Stored data:

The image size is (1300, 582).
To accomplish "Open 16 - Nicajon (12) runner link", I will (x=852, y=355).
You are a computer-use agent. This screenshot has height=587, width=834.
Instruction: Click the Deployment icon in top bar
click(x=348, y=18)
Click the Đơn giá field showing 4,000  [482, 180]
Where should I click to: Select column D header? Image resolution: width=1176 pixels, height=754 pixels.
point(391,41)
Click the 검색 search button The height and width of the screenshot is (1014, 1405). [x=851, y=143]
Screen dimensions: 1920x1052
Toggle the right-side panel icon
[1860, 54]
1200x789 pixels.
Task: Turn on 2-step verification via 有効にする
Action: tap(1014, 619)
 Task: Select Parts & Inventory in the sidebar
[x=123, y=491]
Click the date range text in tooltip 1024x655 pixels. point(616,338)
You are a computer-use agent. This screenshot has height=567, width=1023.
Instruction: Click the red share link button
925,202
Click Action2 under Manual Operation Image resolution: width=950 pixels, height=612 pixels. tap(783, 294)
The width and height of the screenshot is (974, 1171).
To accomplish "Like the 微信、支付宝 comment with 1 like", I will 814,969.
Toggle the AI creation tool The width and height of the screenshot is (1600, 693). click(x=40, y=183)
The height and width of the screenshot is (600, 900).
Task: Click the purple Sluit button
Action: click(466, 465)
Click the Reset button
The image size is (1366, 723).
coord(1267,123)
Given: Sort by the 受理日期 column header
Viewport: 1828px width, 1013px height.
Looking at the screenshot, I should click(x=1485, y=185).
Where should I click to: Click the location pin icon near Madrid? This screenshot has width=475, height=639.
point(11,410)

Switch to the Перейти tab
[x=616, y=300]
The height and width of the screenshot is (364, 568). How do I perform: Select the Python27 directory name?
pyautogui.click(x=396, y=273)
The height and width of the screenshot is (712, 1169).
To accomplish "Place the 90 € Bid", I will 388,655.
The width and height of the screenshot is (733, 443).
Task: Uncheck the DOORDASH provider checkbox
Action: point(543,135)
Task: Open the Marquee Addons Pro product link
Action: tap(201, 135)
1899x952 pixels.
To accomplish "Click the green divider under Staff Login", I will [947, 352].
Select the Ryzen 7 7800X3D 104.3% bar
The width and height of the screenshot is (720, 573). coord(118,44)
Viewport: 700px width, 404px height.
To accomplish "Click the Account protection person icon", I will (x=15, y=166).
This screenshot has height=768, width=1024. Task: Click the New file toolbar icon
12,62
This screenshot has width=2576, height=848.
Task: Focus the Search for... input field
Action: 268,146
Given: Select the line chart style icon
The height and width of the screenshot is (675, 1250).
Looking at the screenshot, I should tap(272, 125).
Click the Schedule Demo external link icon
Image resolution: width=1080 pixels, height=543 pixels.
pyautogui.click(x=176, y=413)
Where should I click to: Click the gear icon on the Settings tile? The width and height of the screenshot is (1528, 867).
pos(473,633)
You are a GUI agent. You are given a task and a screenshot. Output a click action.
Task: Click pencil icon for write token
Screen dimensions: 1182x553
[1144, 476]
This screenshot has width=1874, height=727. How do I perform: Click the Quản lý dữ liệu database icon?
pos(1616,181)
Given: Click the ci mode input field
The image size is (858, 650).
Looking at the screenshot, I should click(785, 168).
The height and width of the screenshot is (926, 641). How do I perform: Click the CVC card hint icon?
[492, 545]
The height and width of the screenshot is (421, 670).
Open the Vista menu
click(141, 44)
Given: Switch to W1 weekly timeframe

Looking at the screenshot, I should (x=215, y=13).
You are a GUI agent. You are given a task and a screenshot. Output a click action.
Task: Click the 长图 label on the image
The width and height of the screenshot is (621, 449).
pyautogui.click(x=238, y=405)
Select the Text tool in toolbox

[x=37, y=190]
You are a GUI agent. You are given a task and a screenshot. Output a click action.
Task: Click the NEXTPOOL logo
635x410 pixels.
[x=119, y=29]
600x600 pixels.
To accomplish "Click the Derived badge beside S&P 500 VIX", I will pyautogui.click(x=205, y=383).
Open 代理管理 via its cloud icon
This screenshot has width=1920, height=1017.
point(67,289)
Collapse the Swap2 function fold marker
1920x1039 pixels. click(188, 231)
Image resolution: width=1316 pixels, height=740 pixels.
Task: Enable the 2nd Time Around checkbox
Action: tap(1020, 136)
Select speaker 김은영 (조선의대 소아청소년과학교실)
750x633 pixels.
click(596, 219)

PROBLEM DETAILS: In the data above, find the line with "This screenshot has height=768, width=1024." and the line with "Given: Select the line chart style icon". Retype both, plus every line between them, exactly.

WRITTEN SOLUTION:
This screenshot has height=768, width=1024. Task: Click the New file toolbar icon
12,62
This screenshot has width=2576, height=848.
Task: Focus the Search for... input field
Action: 268,146
Given: Select the line chart style icon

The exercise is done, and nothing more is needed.